Folha de S. Paulo
Sem meias palavras, séria e honesta Maria da
Conceição afirmava 'a crise brasileira é política'
Evento: seminário sobre a redemocratização brasileira em Washington, organizado no final dos anos 1980 pela Universidade de Maryland. Numa mesa, Darcy Ribeiro prometia entre jocosa e seriamente que, se o elegessem imperador, resolveria em três meses o problema econômico do Brasil. Maria da Conceição Tavares interrompe: "Não seja leviano, Darcy!" Ele então pergunta que êxito os economistas haviam obtido nos últimos 20 anos. Sempre autoafirmada como séria e honesta, ela responde: "Nenhum!" E contemporiza baixinho que Darcy levantava com verve o problema da decisão política.
Esse pequeno episódio, ambientado num debate
entre pares cordiais de uma esquerda pensante, precedia o Plano
Real, contra o qual, aliás, Maria da Conceição viria a assestar
equivocadamente as suas baterias, já tendo antes apoiado o malfadado Plano
Cruzado. Bom, economia não
é nenhuma ciência exata. Mas do episódio ressoa até hoje a lição em uma frase,
"a crise brasileira é política", agora repetida nos vídeos em
homenagem póstuma a Maria da Conceição Tavares, extraordinária economista
(luso) brasileira, mestra de gerações, uma das maiores intelectuais que já
pontuaram a nossa vida pública.

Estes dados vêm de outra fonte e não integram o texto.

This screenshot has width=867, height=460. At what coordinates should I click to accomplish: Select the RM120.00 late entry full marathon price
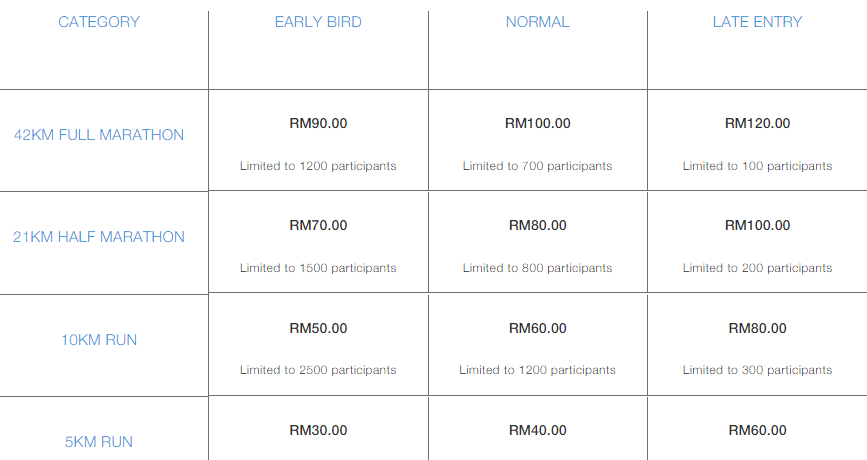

Sobre a modernização tecnológica excludente dos
pobres, tinha sentença definitiva: "Cada onda de modernidade é uma paulada
no lombo do povo!"
Maria perfilou a falange de Celso Furtado e
de gente que não
dissociava economia de desenvolvimento social, pressuposto
vigente no pensamento progressista antes da financeirização, que trouxe consigo
o neoliberalismo paulista. Esse pensamento arrefeceu, mas se manteve nos anos
1990, ainda que sob a hegemonia dos setores arcaicos das forças armadas e da
agropecuária, assim como sob o olhar de banda da entidade que se agigantava com
a alcunha de "mercado". Mantinha-se algo que sustentou a esperançosa
social-democracia dos primeiros 15 anos deste século.
Mas há esperanças sem potência, por falta de
âncora na realidade. O capital passa a orientar-se pelo imaterial, deixando de
associar produção a desenvolvimento social, concentrando riquezas em fluxos
financeiros e abandonando a ideia de humanidade como ampliação do campo de
manifestação da verdade. Desamparadas, as massas abriram-se às drogas
nostálgicas, químicas e religiosas, insumos da direita radical em toda parte. É
a dopamina verborrágica contra o sentido da fala. Incapaz de se contrapor, a
esquerda institucional ficou surda à voz interna da política, que se expressa
por militância.
Maria da Conceição temia a degeneração
política. Preferiu não se reeleger para o Congresso. Por quê? "Porque esse
parlamento é uma merda!" Ela era sem meias palavras. Na rede, a imagem
escatológica de um vereador em sessão da Câmara carioca concretiza a metáfora.
E nosso atual parlamento é uma merda ainda mais fedida.